WFP(世界食糧計画)日本事務所は2009年10月28日、携帯電話を利用した食糧引き換えプロジェクトをシリアで開始すると発表した。イラク人難民1000世帯を対象にする。WFPによれば、携帯電話を食糧支援に利用するのは世界でも初めてである。

 南アフリカの携帯電話事業者MTNがSIMカードを無償で難民に提供する。支援を受ける難民は、携帯電話機を入手すれば電話やメールなどのサービスを利用できるようになる。
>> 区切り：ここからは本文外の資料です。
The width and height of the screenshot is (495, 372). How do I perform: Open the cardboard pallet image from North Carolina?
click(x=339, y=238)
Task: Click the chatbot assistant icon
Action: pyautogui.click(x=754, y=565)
WFPはSMS(ショート・メッセージ・サービス)を使って、難民にデジタルクーポン券「仮想食糧引換券」の暗証コードを送信する。

 難民は、政府が指定する店で携帯電話に表示される仮想食糧引換券を提示し、米や小麦、チーズ、卵などと交換する。引換券の範囲内であれば、好きな食品を選べるようになる。卵やチーズといった、WFPが供給できていない食品も入手可能になるという。

 WFPは1人あたり22ドル分の食糧引換券を、2カ月おきに提供する。残高データなどはWFPが構築する情報システムが管理しており、SMSを使って携帯電話に配信する仕組みである。

 最初の4カ月間は、同プロジェクトを試験的に実施し、延長するかどうかを検討する。WFPはシリア政府と共同でこのプログラムを実施する。